PS: I've seen an option for   at76c503a in the kernel, I put it in module

----------

## blaster999

try net-wireless/wireless-tools for iwconfig and net-misc/dhcpcd for dhcpcd.

emerge dhcpcd wireless-tools

----------

## bulki

it was so easy ? lol...

Thank you  :Wink: 

----------

## InsideJob

So easy it should have been in the handbook. Now I'm sitting at Starbucks with a "finalized" system that can't even connect to the Internet. Have to drive home for the stoopid CD, ugh!
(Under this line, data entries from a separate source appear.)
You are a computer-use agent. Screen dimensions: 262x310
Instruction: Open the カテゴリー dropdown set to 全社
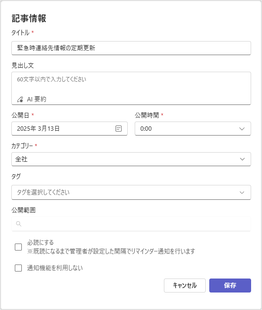coord(131,159)
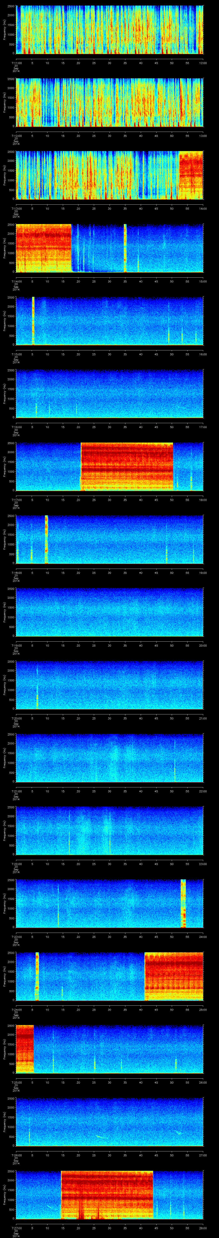Select the large red noise block in 7:17 spectrogram
The width and height of the screenshot is (219, 1238).
coord(127,466)
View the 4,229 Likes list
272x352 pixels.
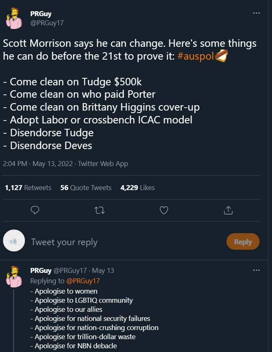[x=137, y=188]
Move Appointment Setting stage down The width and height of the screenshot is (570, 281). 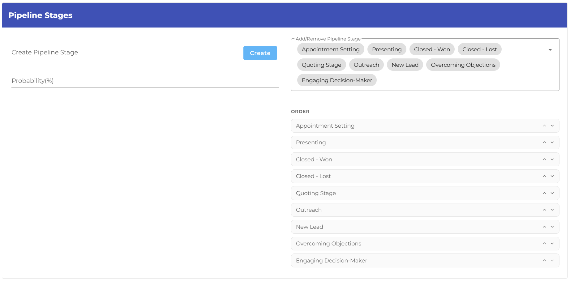(552, 126)
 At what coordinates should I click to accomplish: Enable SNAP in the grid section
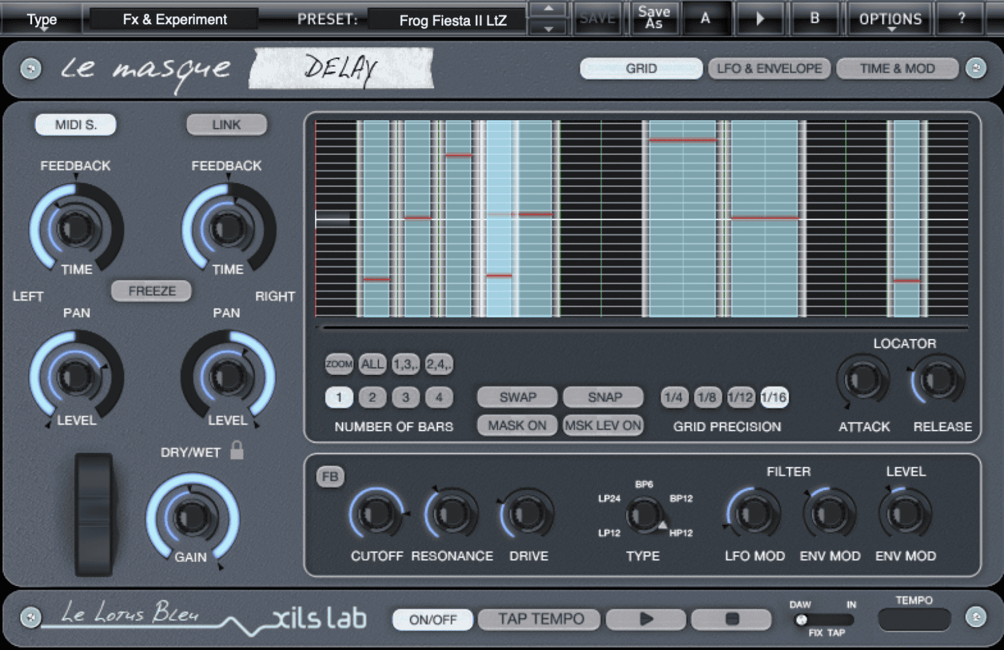603,397
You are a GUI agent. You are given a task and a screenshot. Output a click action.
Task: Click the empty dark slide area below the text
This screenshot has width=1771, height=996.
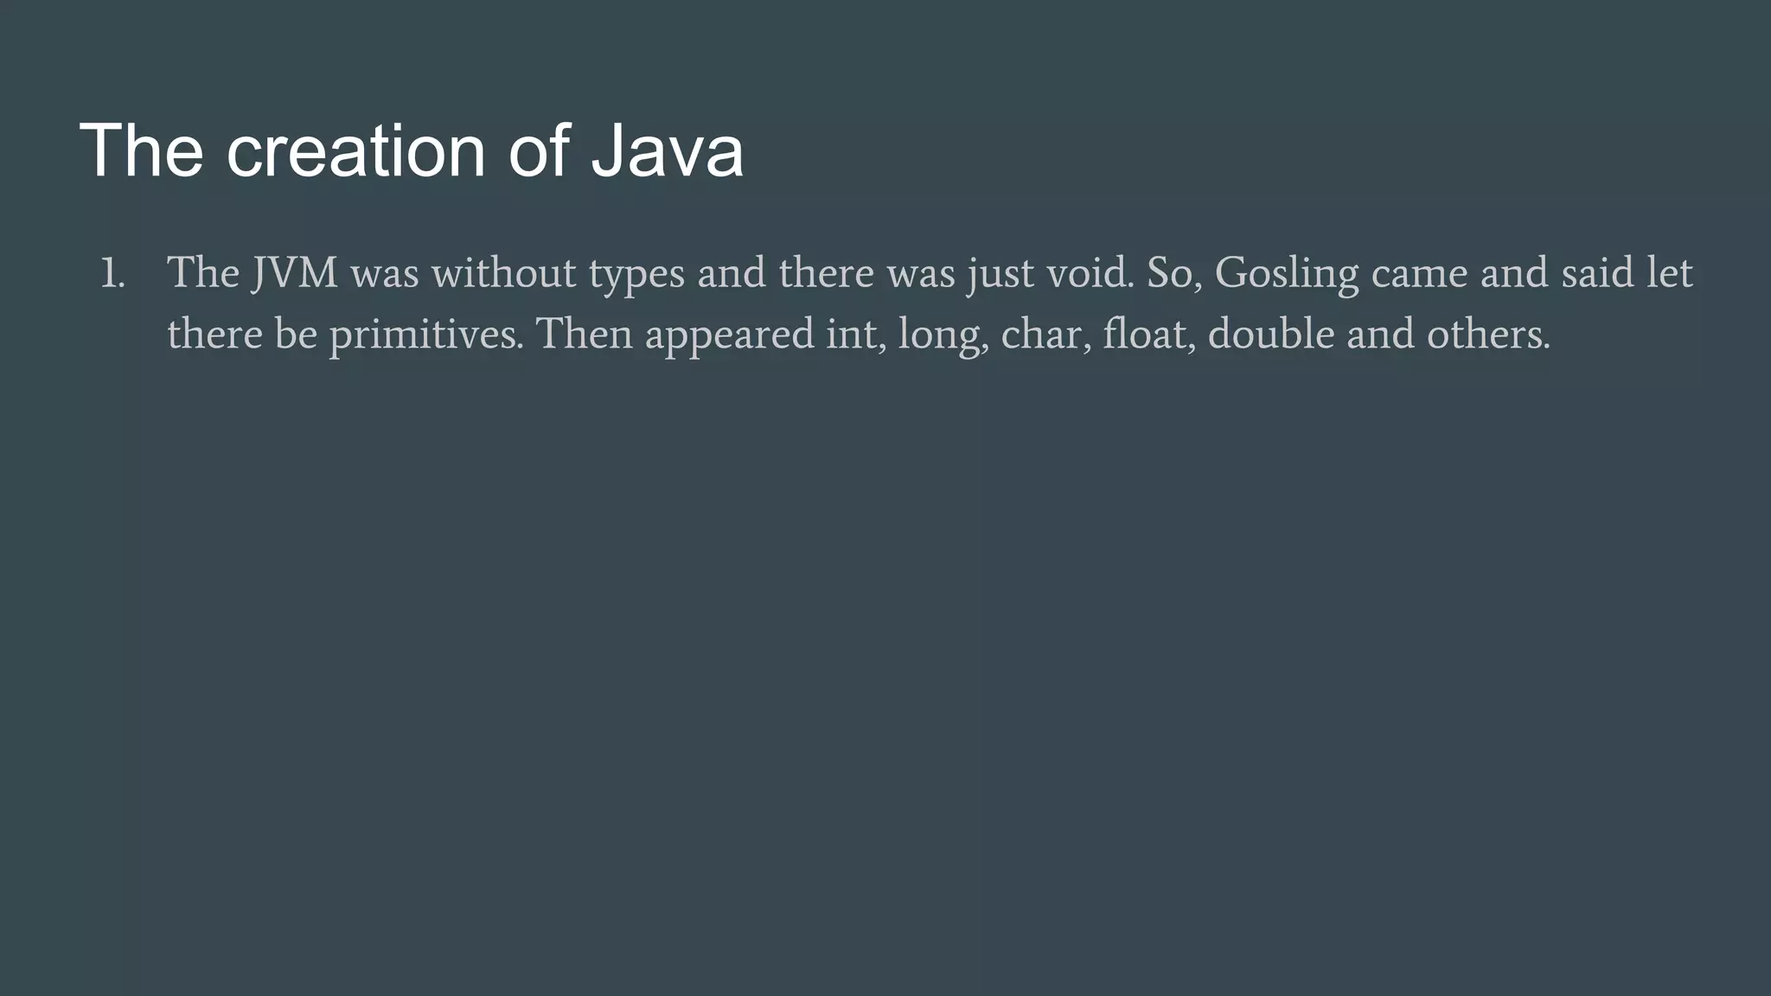coord(886,674)
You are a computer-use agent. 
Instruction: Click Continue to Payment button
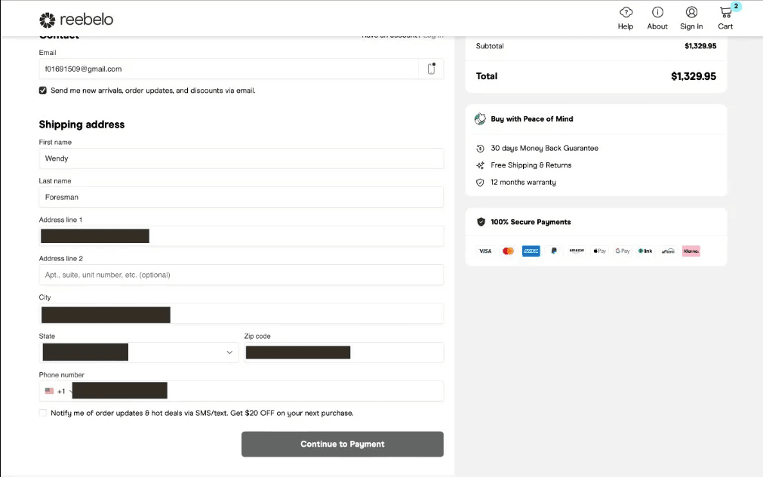pos(343,444)
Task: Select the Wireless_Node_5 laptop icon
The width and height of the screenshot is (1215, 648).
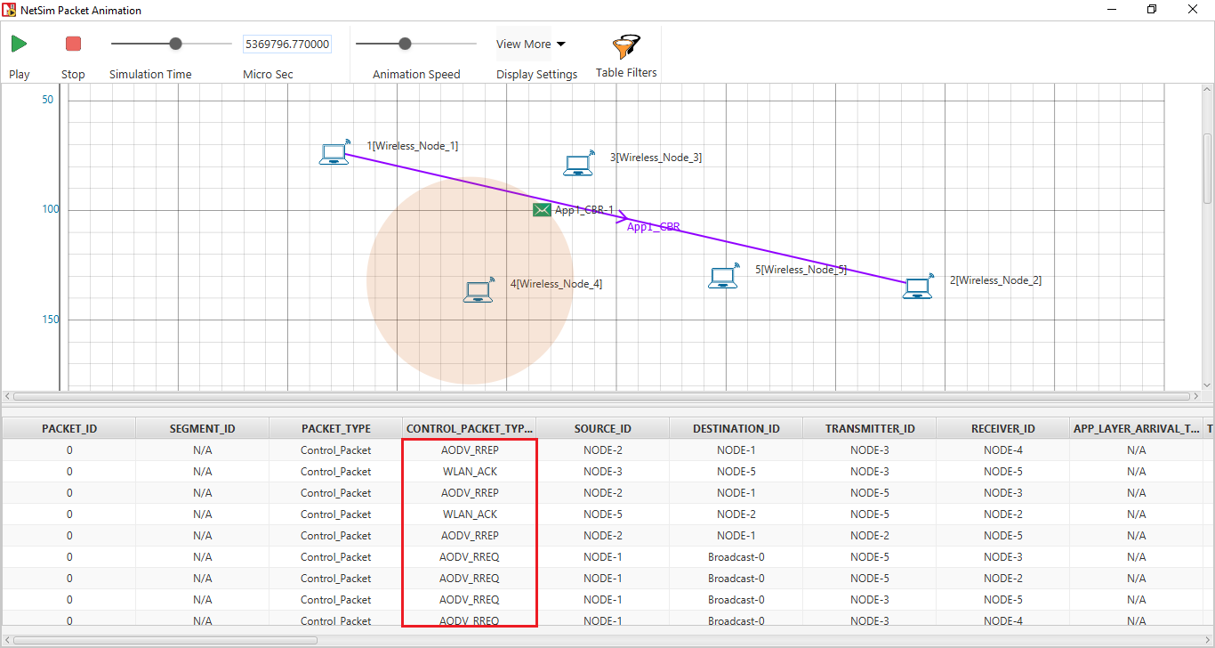Action: pos(723,277)
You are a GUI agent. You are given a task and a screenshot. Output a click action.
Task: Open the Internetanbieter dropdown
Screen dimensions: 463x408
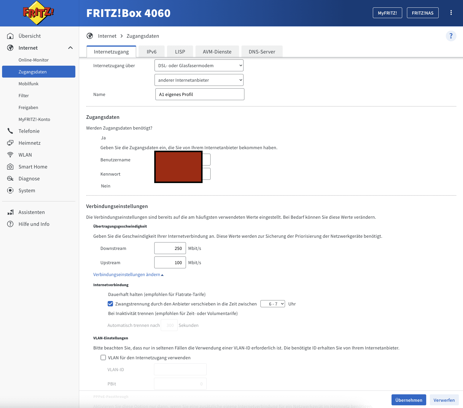(199, 80)
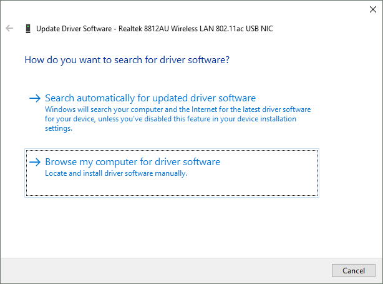Click the 'Windows will search your computer' description line
The height and width of the screenshot is (284, 383).
point(178,109)
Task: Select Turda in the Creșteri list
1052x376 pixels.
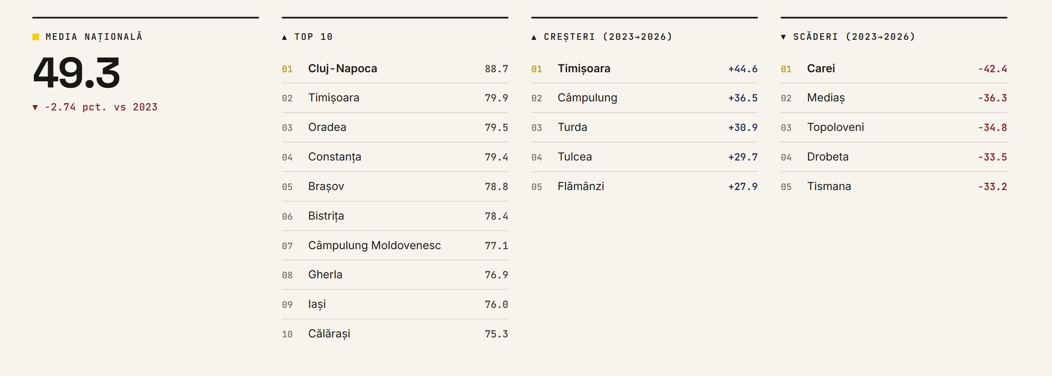Action: coord(645,128)
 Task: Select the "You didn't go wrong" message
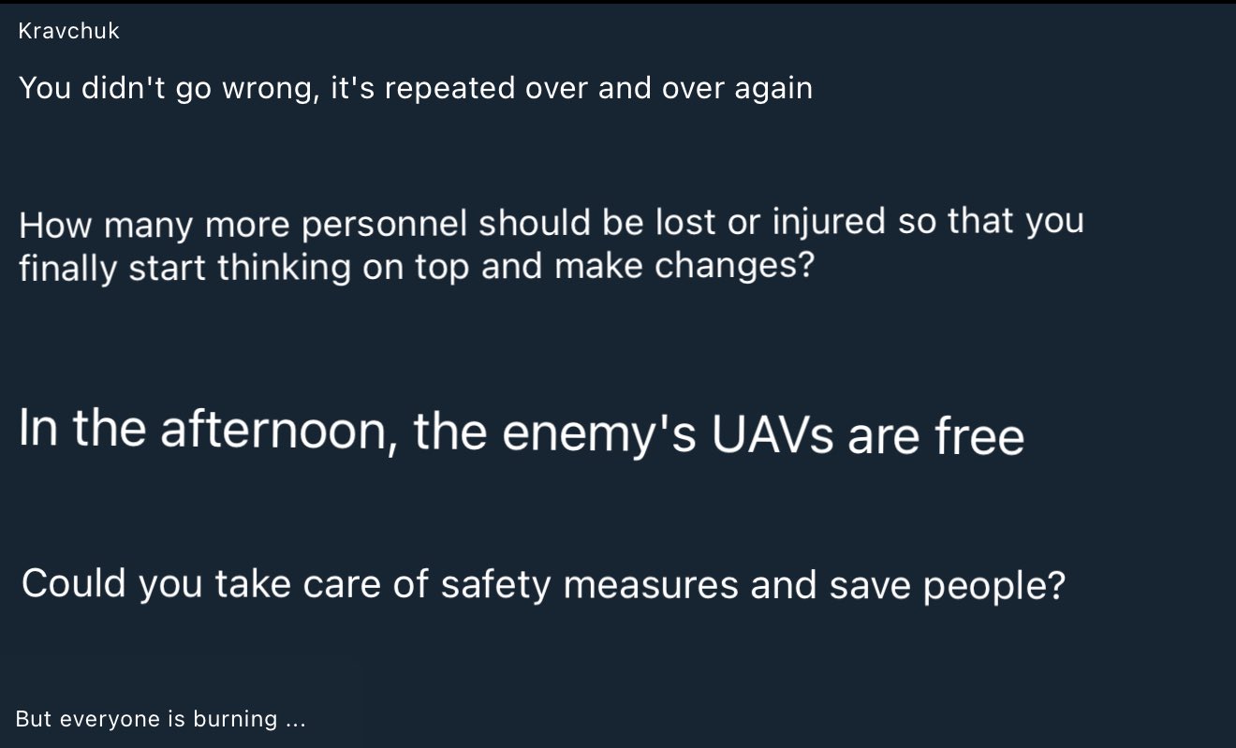point(415,88)
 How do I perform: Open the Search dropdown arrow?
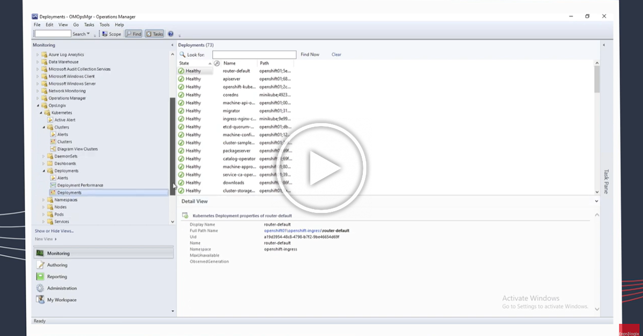click(x=88, y=34)
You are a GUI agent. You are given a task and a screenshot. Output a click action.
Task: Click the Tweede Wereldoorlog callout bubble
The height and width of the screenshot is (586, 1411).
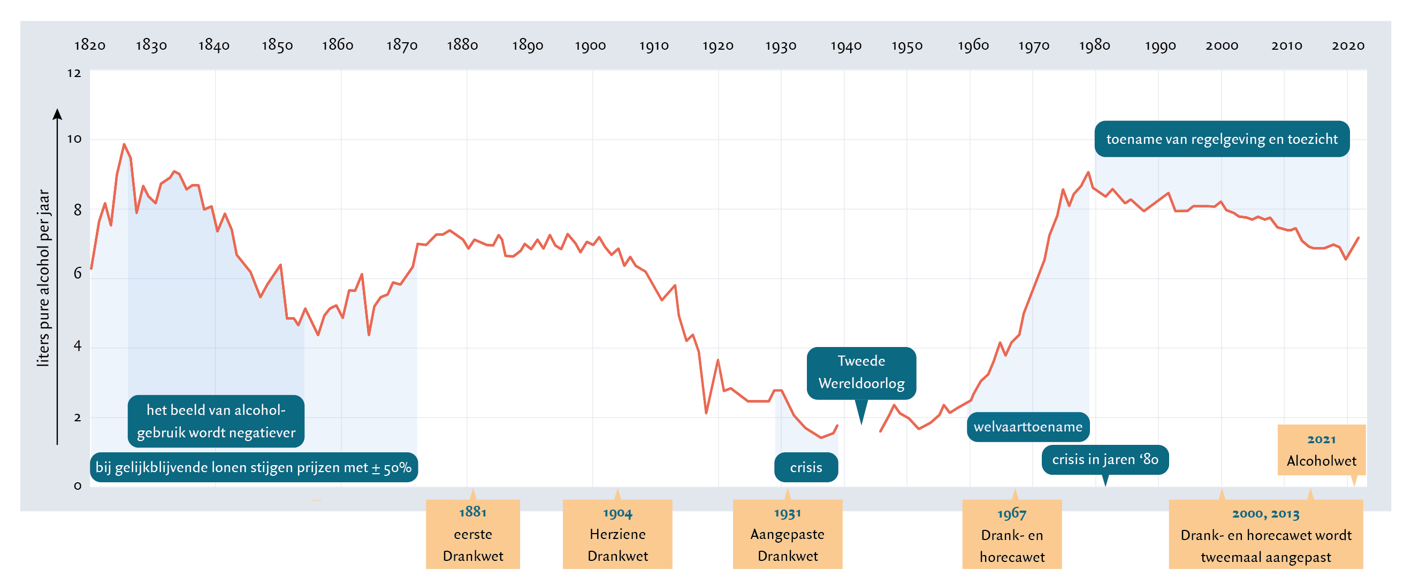click(x=861, y=372)
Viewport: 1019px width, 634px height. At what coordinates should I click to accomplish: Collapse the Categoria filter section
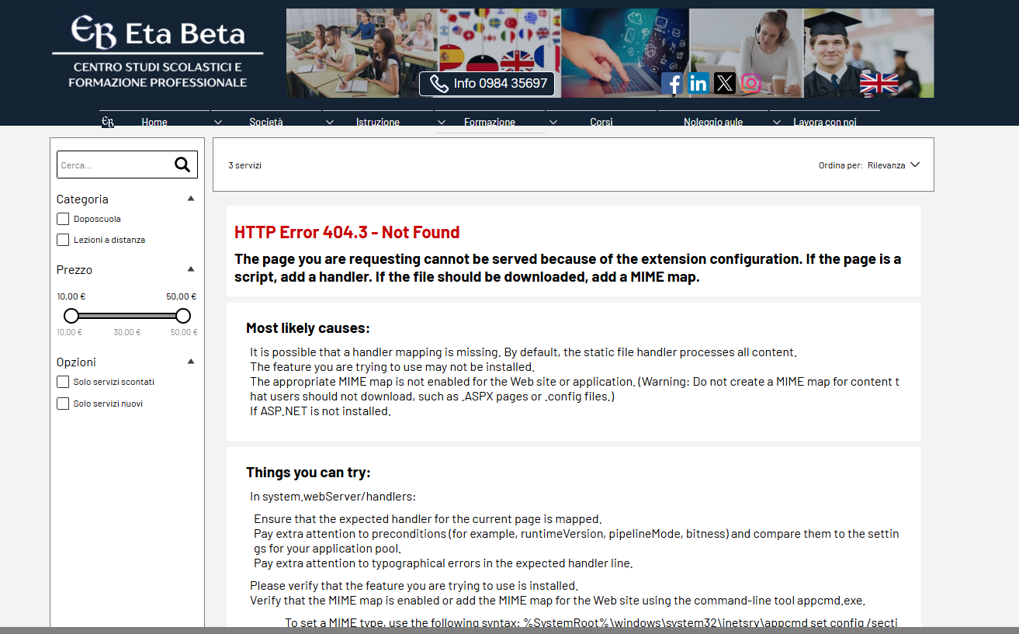click(191, 199)
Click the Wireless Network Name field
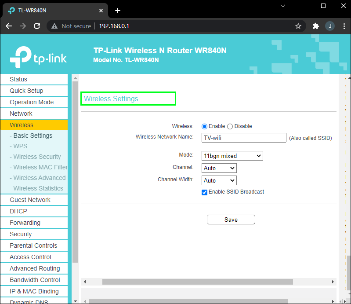 [x=244, y=138]
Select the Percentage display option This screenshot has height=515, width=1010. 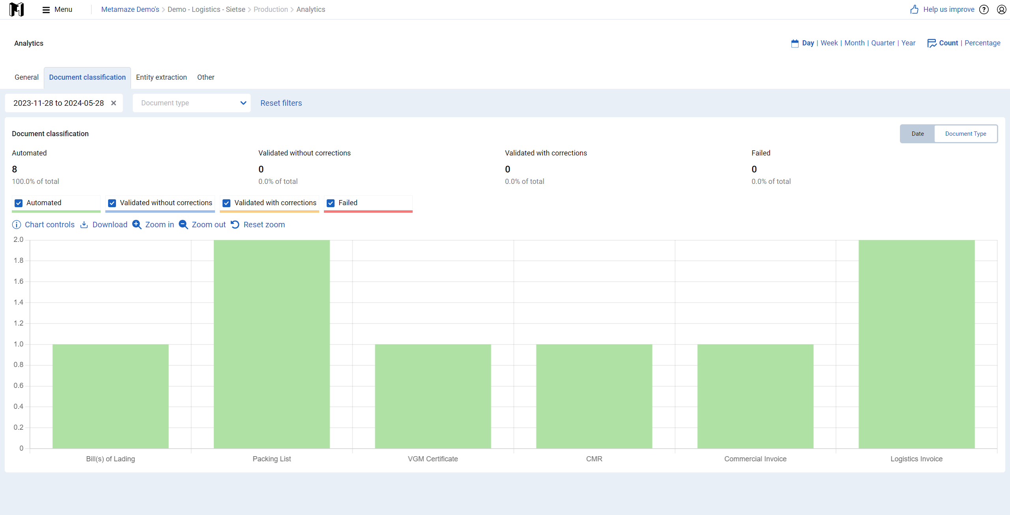(x=982, y=43)
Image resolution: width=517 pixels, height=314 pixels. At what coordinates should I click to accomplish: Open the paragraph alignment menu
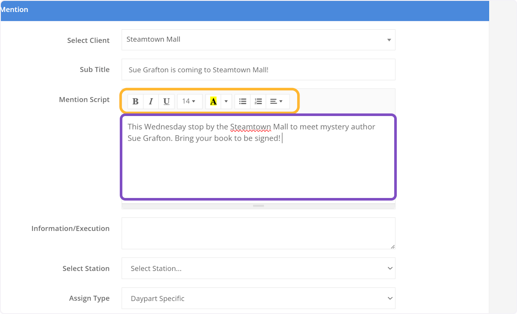point(276,101)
EDIT: and don't forget to emerge www-client/links if you have to click an "accept" button to get online. If they're essential tools for the install CD you'd think they'd be essential for a base/basic system too.   :Mad: 

----------

## Hu

InsideJob: you do realize you resurrected a thread most recently posted to in 2004, to respond to users who have not posted since 2007 and 2009, correct?  How did you get your wireless to work at home before you installed iwconfig?

----------

## Ant P.

And they're not really "essential tools"... iwconfig was obsoleted by iw half a decade ago.

----------

## Hu

He resurrected a thread from more than a decade ago, so if we assume that his post just took a few years to appear, maybe it was essential back when he wrote it.  :Wink:   Perhaps his wireless reliability is very poor and retransmission delayed his post for a few years.

----------